Picture it: Ozzie Guillen, hat in hand, addressing his team for one last time. Heartbroken. He stands in front of a group of grown men and gives them the boilerplate coach-talk about how, no matter what he might've said before, he knows they played their hearts, gave their best, and just came up a bit short. We'll get 'em next year, boys.
And then Ozzie cries.
Is that something you really want Ozzie to have to do? His heart will explode. The guy can't take it. Not to get all Bill Simmons on you, but he's that kid at your friend's wedding who just broke up with his long-term girlfriend -- push him a little too far toward emotion, give him just a little too much to drink, and the embarrassing tears will begin to flow. He's only a second away.

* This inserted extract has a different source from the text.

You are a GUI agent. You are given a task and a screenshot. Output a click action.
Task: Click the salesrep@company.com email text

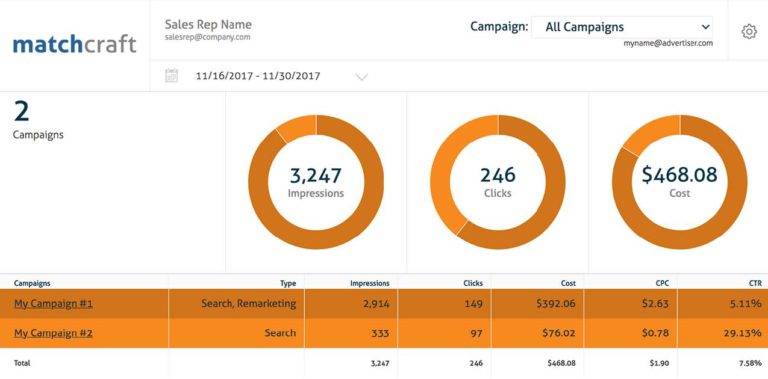pyautogui.click(x=208, y=37)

But that's the scenario the White Sox face. So many managers show so little emotion, but with Ozzie everything's public -- every little personal thing is on his sleeve. That's what feels at stake when the White Sox play their makeup game tonight, which, if they win, will see them forced into a tiebreaker with the Minnesota Twins. Ozzie's emotional well-being. His love of the Sox. If the players lose tonight, they will have nobody to blame but themselves; they're the ones who can't field, who didn't hit in Minnesota, who have blamed (though never directly) their woes on that goofy dome in Minneapolis.
It's really not Ozzie's fault. Which is why it's hard not to root for the man tonight. And Tuesday, if applicable. A teary Ozzie Guillen press conference is always morbidly entertaining ... but it's never as much fun as when Ozzie wins.